Ein solches entsteht, wenn das kosmische Geschoss mit einer Geschwindigkeit von vielleicht 60.000 Kilometern in der Stunde auf die Atmosphäre trifft und von der Luft gleichzeitig kräftig gebremst und bis zur Rotglut erhitzt wird. Dabei wirken gewaltige Kräfte, die den Meteoriten entlang normalerweise vorhandener kleiner Risse in kleinere Teile zerlegen. Jedes Fragment fliegt auf einer Bahn weiter, die ein wenig von der ursprünglichen Richtung des Meteoriten abweicht. Bis zum Boden verteilen sich die Splitter dann auf eine Ellipse, die weit mehr als zehn Kilometer lang sein kann. Jeder Treffer wirft dann einen Krater aus.
Im Süden Ägyptens aber fanden die Forscher nach einer Suche mit Google Earth nur einen einzigen Krater. Zwar verteilen sich 5178 Bruchstücke des Meteoriten im Krater selbst und in seinem Umfeld. Die aber stammen vom Auftreffen auf den Sandstein der Wüste. Erst im Moment des Aufpralls zerriss es den Himmelskörper in Fragmente, dessen größtes 83 Kilo wog. Den Forschern zufolge muss ein Eisenbrocken mit 12.000 Stundenkilometern in den Boden gedonnert sein. Sollten solche Eisen-Meteorite öfter weitgehend intakt auf die Erdoberfläche treffen, ist das Risiko größerer Schäden höher als bei Meteoriten, die in der Luft in kleinere Splitter zerfallen.

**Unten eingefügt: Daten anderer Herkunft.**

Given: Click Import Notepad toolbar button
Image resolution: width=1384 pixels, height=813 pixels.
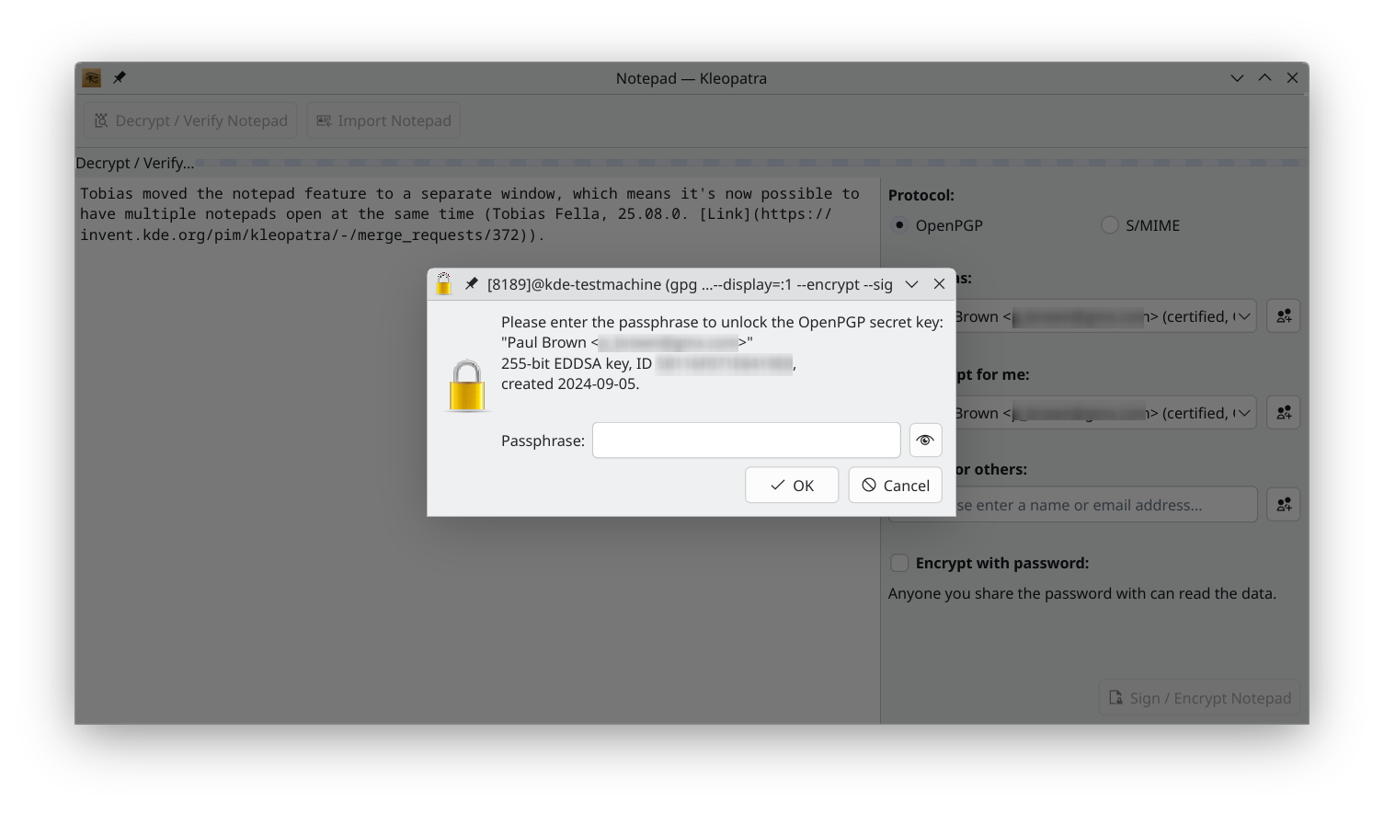Looking at the screenshot, I should (383, 120).
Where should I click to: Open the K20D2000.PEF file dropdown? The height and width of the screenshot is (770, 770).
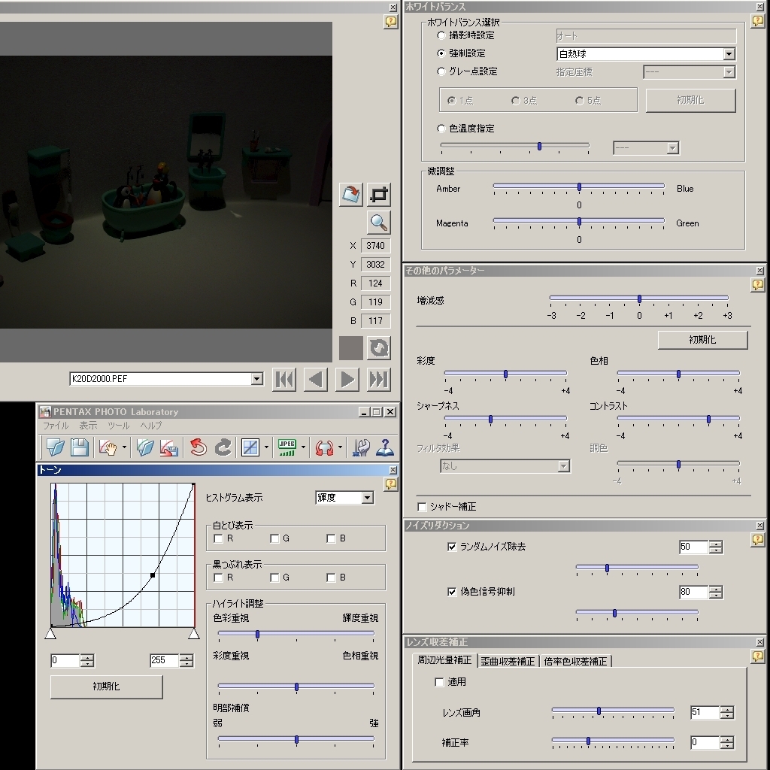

Noch unklar ist, warum es diesen Meteoriten nicht schon in der Luft zerrissen hat, ebenso wie das Alter des Kraters. Die Forscher stellten fest, dass alle Strukturen gut erhalten sind. Zwar gibt es in der Wüste kaum Niederschläge, die andernorts kleinere Krater in ein paar Jahrtausenden einebnen. Aber weil die seltenen Regenfälle bisher kaum Spuren hinterlassen haben, muss der Kamil-Krater relativ jung sein. Es wäre also möglich, dass die Pharaonen Zeitgenossen dieses Treffers waren.